I’m not sure what is going on with the two-computer situation. It is unlikely that it is a compile setting change, because compile settings should be getting saved with the project. If you change the settings on computer A and then copy the project to computer B, those settings should transfer as well as the rest of the project. But you could always verify that just to make sure that is happening the way it should be. What is different between computers are the Scrivener preferences—but I can’t think of anything offhand that would change the way words are counted. I think the first suggestion to check system level language preferences is probably more on target. There could be some setting that is causing hyphenated words to be counted as two words on one system but not the other. The setting that is most likely suspect here is in Languages & Text, under the Text tab. There is a drop-down menu for specifying Word Break style. Make sure that is the same on both systems. I’m not sure if Scrivener uses this information in its algorithms, but this would be the most obvious setting to check where two computers could be behaving differently. Note if you are not using Snow Leopard, that setting won’t exist. As far as I know, that setting only impacts double-clicking, not counting. It determines what a “word” is when you double-click on one, for selection purposes. Maybe, maybe it adjusts some internal counting routine though.

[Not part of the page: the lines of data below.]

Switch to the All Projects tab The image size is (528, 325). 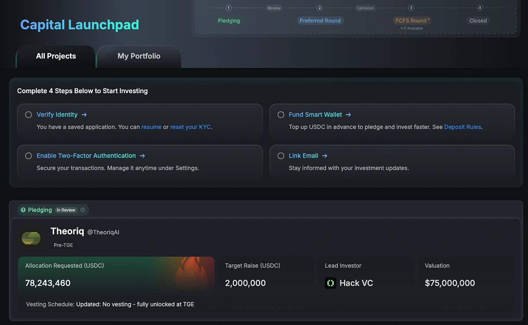[56, 56]
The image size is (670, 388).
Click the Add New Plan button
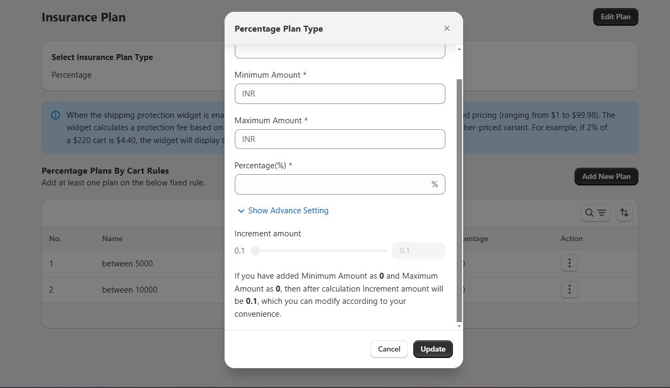(606, 176)
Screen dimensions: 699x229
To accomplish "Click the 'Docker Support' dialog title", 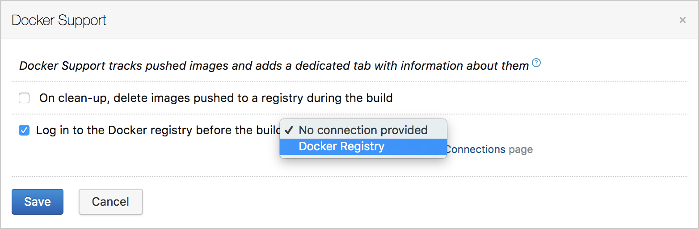I will tap(59, 21).
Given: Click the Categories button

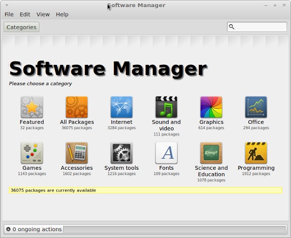Looking at the screenshot, I should (x=21, y=27).
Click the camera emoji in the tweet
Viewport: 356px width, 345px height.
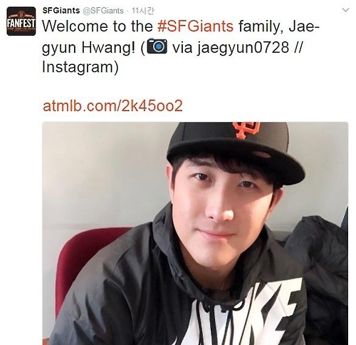pos(157,46)
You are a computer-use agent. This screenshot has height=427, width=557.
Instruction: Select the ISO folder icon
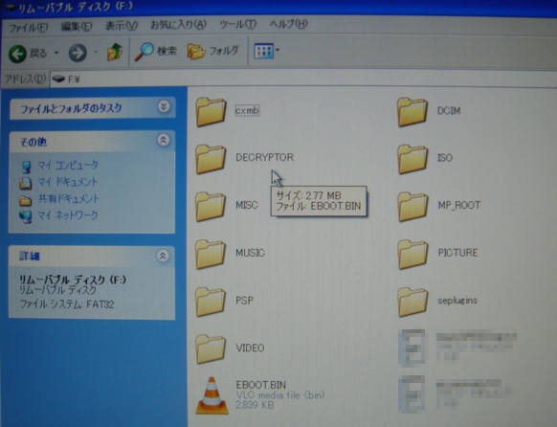(412, 159)
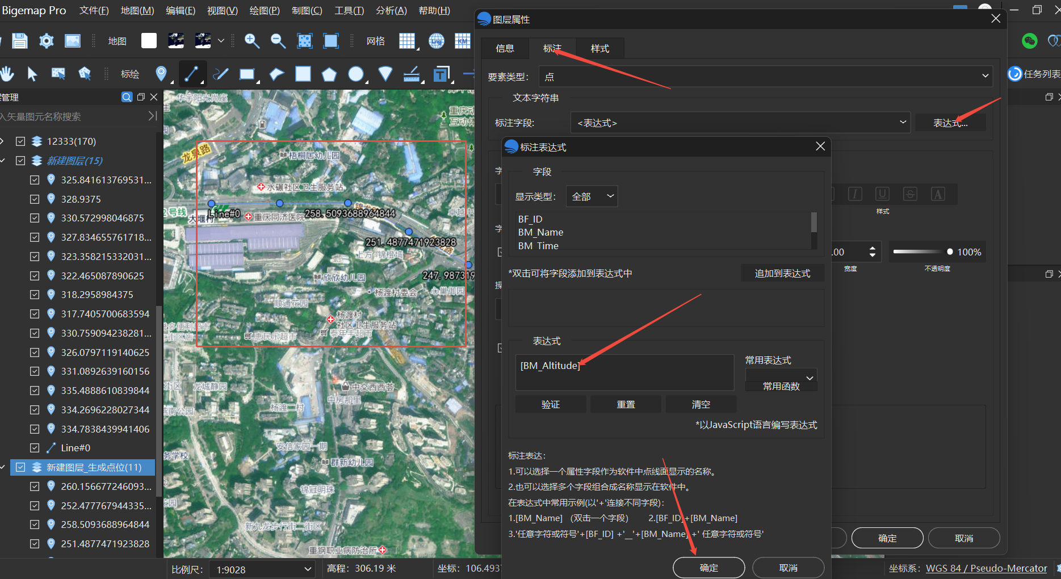Click the 验证 validate button
The height and width of the screenshot is (579, 1061).
coord(550,404)
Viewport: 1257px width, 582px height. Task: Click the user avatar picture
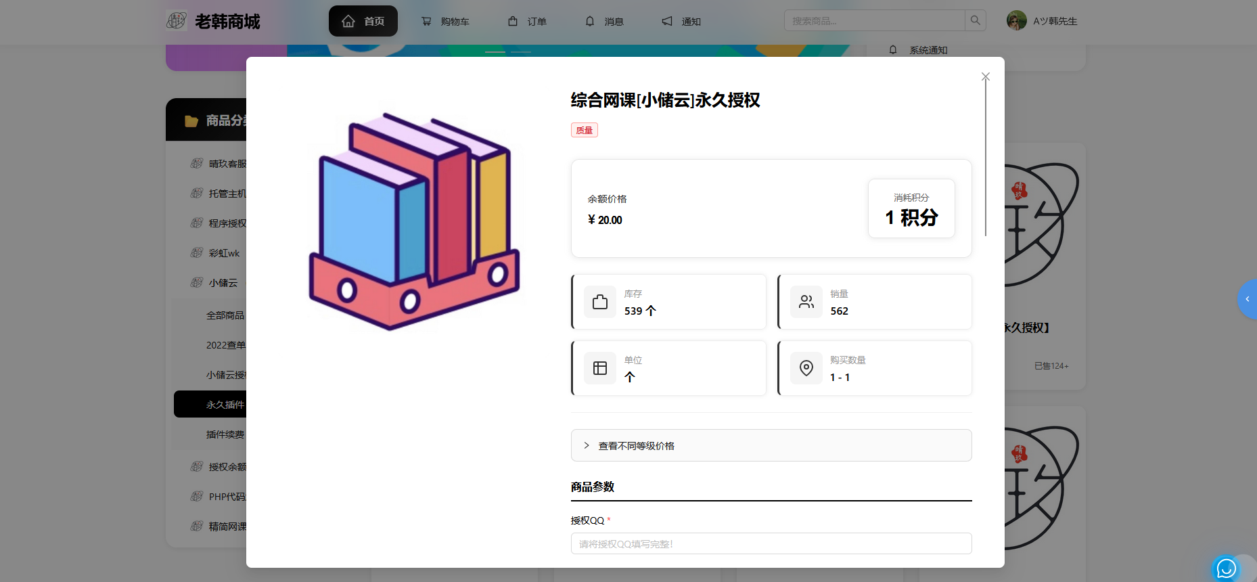1016,21
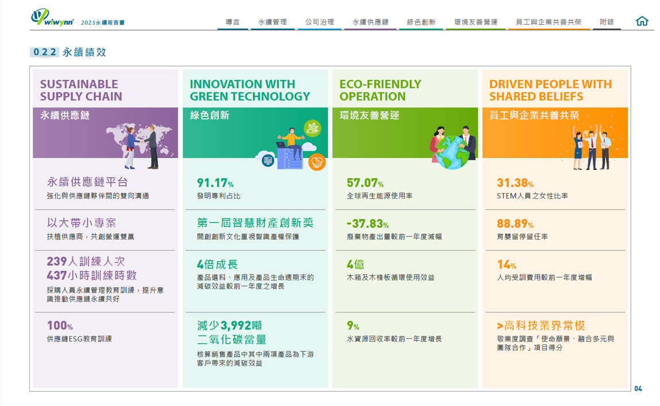
Task: Click the 91.17% invention patent statistic
Action: click(x=215, y=183)
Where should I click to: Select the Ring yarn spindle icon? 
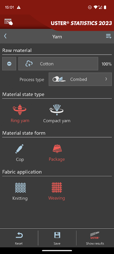coord(20,110)
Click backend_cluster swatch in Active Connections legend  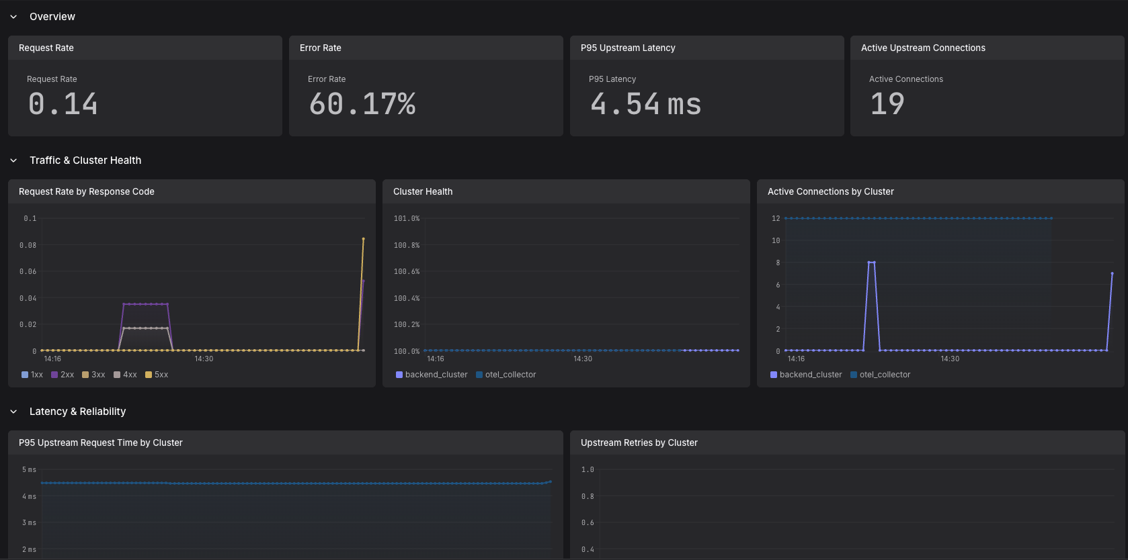[774, 375]
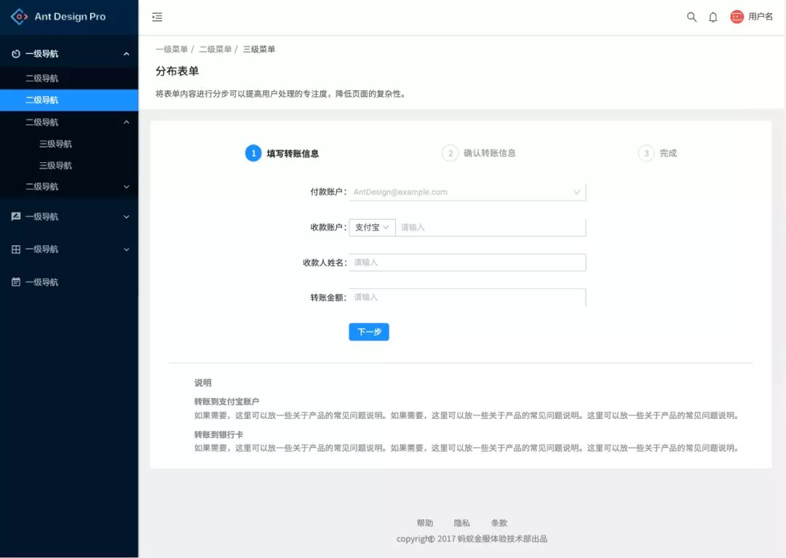The image size is (786, 558).
Task: Open the 帮助 footer link
Action: point(425,522)
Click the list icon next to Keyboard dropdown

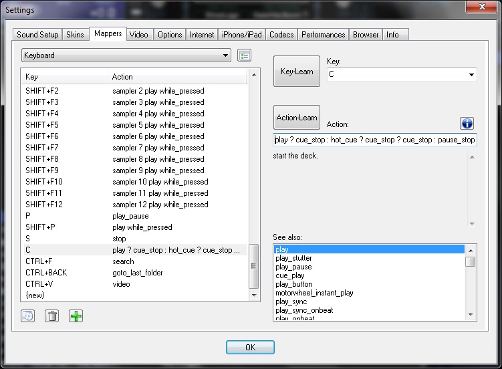click(244, 55)
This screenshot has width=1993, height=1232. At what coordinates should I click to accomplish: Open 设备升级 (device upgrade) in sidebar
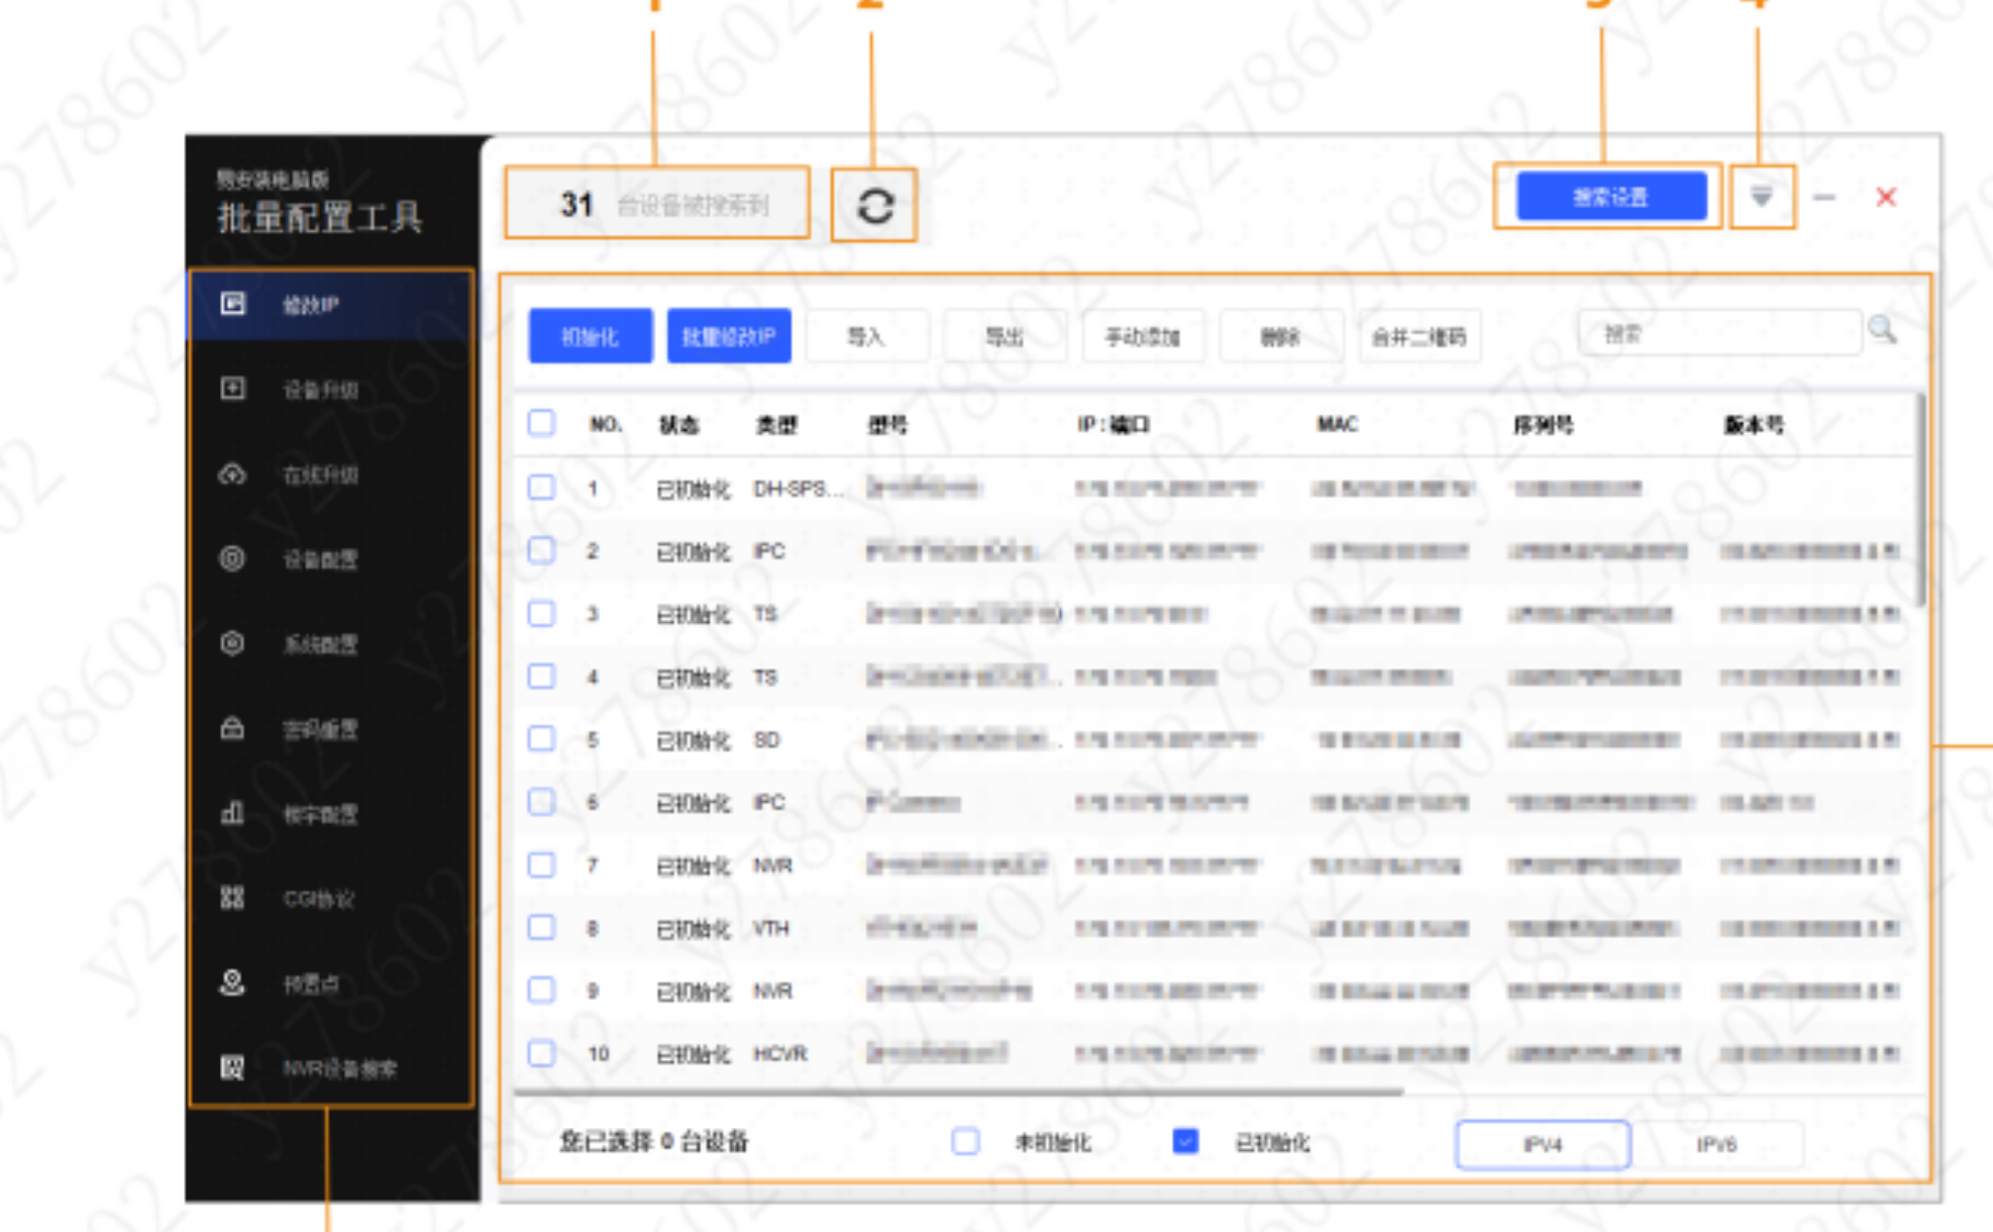[x=319, y=389]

Belated thanks for this. This was exactly the issue. I had one computer using “Standard” hyphenating and the other using “English (United States, Computer)” and once I made sure they were both the same, the word counts normalized between documents. I really appreciate everyone’s help and tenacity with this.
Great! That’s good to know for future support reference. One of the ones you had selected is optimised for programmers, who tend to use several different forms of punctuation to join words together.